-- BEGIN Extracted information --

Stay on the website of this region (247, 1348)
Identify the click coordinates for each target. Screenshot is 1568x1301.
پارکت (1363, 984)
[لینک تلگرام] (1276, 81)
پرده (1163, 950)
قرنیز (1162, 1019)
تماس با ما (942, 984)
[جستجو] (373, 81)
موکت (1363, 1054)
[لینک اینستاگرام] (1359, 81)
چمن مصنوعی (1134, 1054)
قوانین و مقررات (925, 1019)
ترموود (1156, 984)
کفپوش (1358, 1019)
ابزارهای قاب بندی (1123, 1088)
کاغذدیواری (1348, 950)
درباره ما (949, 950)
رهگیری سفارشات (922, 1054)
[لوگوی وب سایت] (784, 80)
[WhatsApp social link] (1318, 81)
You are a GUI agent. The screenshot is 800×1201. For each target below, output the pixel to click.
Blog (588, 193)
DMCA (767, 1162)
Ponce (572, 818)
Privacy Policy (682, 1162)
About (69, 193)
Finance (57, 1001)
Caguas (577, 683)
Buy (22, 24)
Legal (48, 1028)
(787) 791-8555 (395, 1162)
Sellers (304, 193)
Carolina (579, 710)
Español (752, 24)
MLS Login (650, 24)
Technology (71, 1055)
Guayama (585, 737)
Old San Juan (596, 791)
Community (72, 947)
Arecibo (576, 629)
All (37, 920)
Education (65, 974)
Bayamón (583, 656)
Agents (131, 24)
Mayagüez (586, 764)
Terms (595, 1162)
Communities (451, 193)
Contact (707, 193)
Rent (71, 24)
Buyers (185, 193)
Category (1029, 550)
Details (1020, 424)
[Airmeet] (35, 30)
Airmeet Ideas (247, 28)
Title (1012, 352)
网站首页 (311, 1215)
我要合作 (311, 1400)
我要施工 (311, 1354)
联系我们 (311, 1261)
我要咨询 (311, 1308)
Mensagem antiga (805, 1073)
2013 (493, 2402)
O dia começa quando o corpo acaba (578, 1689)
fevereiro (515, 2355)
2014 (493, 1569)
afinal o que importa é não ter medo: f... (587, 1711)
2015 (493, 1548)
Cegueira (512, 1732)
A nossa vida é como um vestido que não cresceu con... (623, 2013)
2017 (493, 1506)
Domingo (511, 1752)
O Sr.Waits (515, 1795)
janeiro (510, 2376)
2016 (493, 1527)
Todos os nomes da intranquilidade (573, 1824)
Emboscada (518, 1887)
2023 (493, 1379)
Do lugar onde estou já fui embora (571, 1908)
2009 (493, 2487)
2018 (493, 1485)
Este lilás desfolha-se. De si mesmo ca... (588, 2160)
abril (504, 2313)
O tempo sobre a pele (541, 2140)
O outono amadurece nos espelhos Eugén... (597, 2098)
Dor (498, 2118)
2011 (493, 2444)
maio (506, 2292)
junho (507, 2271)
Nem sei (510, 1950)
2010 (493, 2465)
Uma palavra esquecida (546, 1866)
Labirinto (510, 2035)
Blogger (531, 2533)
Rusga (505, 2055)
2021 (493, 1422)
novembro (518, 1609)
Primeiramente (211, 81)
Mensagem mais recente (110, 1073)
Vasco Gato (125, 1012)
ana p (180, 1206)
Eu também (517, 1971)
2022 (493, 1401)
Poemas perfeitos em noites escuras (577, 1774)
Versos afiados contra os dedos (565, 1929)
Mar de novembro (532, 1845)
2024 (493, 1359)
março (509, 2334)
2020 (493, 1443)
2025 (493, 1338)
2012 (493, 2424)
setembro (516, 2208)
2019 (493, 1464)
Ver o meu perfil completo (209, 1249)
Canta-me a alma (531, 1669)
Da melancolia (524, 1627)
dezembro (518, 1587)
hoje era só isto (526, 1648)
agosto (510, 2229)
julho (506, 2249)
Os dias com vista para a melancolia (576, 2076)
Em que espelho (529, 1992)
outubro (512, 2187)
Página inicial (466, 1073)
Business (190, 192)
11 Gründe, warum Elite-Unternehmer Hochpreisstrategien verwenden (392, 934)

-- END Extracted information --

▸ **Stated exercise**: Starting at the row that has "قرنیز (1162, 1019)" and stopping after the row that has "2013 (493, 2402)", write out each row again with its text unchanged and every coordinate raised by 29.

▸ **Result of this task**:
قرنیز (1191, 1048)
تماس با ما (971, 1013)
[جستجو] (402, 110)
موکت (1392, 1083)
[لینک اینستاگرام] (1388, 110)
چمن مصنوعی (1163, 1083)
قوانین و مقررات (954, 1048)
ترموود (1185, 1013)
کفپوش (1387, 1048)
ابزارهای قاب بندی (1152, 1117)
کاغذدیواری (1377, 979)
درباره ما (978, 979)
رهگیری سفارشات (951, 1083)
[لوگوی وب سایت] (813, 109)
[WhatsApp social link] (1347, 110)
You are a GUI agent. The screenshot is 800×1201. For each target below, output the pixel to click.
Blog (617, 222)
DMCA (796, 1191)
Ponce (601, 847)
Privacy Policy (711, 1191)
About (98, 222)
Finance (86, 1030)
Caguas (606, 712)
Buy (51, 53)
Legal (77, 1057)
(787) 791-8555 (424, 1191)
Sellers (333, 222)
Carolina (608, 739)
Español (781, 53)
MLS Login (679, 53)
Technology (100, 1084)
Guayama (614, 766)
Old San Juan (625, 820)
Community (101, 976)
Arecibo (605, 658)
All (66, 949)
Education (94, 1003)
Bayamón (612, 685)
Agents (160, 53)
Mayagüez (615, 793)
Terms (624, 1191)
Communities (480, 222)
Contact (736, 222)
Rent (100, 53)
Buyers (214, 222)
Category (1058, 579)
Details (1049, 453)
[Airmeet] (64, 59)
Airmeet Ideas (276, 57)
Title (1041, 381)
网站首页 (340, 1244)
我要合作 (340, 1429)
我要施工 (340, 1383)
联系我们 (340, 1290)
我要咨询 (340, 1337)
Mensagem antiga (834, 1102)
2013 (522, 2431)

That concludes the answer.